Item numbers are shown in brackets.
Reverse‐scored items.
Factor 1 included five items concerning positive mealtime emotions related to being prepared, comfortable, in control of own emotions and confident in dealing with any child distress. This factor is labelled 'MEM‐P Efficacy' and explained 41.1% of the variance. Factor 2 included six items concerned with negative mealtime emotions, such as nervousness and anxiety. This factor explained 14.2% of the variance and is labelled 'MEM‐P Anxiety'. This factor includes the same items as the MEM‐A Anxiety‐related subscale among adolescents (White et al., 2015). The final factor, Factor 3, included five items which also related to negative mealtime emotions, but these were concerned with anger, frustration, not being relaxed and lower levels of happiness. This factor is labelled 'MEM‐P Stress and Anger' and explained 7.30% of the variance.

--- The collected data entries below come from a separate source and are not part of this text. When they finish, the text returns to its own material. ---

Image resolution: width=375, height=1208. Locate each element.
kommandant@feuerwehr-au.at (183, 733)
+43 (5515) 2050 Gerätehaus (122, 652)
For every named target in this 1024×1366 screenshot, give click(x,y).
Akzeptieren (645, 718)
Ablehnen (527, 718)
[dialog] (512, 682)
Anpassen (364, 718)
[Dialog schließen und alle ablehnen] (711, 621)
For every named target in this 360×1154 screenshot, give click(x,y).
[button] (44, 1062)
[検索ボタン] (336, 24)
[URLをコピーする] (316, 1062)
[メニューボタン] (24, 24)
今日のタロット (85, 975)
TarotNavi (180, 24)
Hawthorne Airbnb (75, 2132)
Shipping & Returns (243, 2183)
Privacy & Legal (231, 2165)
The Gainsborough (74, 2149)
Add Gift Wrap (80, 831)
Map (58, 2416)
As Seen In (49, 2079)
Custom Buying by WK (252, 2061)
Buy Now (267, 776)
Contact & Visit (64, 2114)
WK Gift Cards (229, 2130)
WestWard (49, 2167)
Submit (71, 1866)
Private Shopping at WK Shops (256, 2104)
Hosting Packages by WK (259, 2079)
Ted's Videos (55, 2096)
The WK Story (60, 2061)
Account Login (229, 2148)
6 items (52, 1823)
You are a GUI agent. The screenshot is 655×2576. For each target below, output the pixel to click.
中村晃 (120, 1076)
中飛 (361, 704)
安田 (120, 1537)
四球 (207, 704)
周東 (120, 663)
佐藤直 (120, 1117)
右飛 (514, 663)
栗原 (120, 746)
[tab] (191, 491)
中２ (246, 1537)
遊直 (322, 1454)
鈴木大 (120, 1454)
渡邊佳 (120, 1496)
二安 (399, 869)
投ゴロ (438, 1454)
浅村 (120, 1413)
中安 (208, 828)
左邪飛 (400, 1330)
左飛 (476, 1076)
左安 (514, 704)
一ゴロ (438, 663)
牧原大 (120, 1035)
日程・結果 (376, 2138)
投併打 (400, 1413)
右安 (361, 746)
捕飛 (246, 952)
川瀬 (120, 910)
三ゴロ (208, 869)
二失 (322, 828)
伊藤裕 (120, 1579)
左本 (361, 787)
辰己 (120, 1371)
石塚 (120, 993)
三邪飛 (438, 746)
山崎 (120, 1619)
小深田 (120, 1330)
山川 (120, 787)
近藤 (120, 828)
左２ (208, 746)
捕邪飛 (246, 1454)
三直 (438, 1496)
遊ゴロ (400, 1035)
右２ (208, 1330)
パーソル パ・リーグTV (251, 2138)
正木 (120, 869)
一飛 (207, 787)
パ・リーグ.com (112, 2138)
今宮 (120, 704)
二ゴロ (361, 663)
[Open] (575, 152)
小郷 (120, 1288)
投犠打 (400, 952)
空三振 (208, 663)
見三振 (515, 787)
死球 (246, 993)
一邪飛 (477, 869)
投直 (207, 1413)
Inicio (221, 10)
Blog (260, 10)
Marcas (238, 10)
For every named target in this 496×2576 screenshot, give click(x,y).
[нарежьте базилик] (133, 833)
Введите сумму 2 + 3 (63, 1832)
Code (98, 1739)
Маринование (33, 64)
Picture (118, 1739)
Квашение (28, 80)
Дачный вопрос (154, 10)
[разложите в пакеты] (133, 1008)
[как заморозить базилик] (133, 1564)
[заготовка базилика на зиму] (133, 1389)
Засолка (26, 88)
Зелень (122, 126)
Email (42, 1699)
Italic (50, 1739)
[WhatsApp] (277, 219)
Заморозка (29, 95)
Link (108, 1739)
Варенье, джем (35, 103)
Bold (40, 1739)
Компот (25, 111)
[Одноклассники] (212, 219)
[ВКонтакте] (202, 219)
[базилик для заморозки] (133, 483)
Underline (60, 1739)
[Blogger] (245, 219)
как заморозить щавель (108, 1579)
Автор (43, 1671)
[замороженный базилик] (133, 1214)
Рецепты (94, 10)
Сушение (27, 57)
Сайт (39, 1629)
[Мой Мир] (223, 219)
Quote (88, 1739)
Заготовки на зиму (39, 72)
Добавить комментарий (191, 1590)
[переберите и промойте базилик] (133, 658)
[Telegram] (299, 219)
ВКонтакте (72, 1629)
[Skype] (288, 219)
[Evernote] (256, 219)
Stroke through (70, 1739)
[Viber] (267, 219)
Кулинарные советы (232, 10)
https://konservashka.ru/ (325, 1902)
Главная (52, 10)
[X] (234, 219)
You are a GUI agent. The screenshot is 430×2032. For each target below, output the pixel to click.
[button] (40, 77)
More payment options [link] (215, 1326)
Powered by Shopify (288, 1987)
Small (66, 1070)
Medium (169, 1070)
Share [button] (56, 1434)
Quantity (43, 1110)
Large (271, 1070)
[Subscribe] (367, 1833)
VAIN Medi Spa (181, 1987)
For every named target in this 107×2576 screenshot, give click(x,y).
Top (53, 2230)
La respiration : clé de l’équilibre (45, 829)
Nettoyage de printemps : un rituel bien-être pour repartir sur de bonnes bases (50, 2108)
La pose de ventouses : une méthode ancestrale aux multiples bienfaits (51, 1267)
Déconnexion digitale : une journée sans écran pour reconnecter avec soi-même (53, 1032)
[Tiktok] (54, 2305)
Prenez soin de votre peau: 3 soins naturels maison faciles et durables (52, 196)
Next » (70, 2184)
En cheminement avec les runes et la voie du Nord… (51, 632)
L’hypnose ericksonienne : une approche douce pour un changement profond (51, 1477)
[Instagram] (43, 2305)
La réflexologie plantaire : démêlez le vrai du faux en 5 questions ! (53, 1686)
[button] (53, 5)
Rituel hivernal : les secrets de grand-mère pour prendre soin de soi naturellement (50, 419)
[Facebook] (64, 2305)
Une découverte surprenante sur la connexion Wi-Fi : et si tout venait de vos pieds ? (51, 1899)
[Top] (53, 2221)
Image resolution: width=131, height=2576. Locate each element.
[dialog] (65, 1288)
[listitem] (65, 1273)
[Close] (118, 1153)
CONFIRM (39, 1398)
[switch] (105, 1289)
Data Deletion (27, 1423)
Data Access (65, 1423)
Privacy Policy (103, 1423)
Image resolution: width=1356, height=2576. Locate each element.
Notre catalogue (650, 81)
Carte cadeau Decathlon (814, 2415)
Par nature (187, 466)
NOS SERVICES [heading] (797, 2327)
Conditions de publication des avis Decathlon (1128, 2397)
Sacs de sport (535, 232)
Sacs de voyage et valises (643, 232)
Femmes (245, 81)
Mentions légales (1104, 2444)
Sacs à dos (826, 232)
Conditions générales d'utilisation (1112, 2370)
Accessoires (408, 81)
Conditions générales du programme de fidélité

The three factors were highly correlated. MEM‐P Efficacy was significantly negatively correlated with both MEM‐P Anxiety (r = −0.46; p < 0.001) and MEM‐P Stress and Anger (r = −0.53; p < 0.001). Significant positive correlations were also reported between MEM‐P Anxiety and MEM‐P Stress and Anger (r = 0.67; p < 0.001).
2.2.2. Convergent validity of MEM‐P
To assess the convergent validity of the MEM‐P in relation to general affect, the mealtime subscales were correlated with both HADS subscales. Significant negative associations were found between the MEM‐P Efficacy subscale and both HADS Anxiety and Depression respectively (r = −0.38; r = −0.48; both p < 0.001). Similarly, significant positive correlations were reported between both the MEM‐P Anxiety and MEM‐P Stress and Anger subscales and both HADS Anxiety (r = 0.44; r = 0.42; both p < 0.001), and Depression (r = 0.37; r = 0.38; both p < 0.001).
Good levels of reliability were found within the current sample and convergent validity with general affect (anxiety and depression), supporting the use of the MEM‐P for further research with parents.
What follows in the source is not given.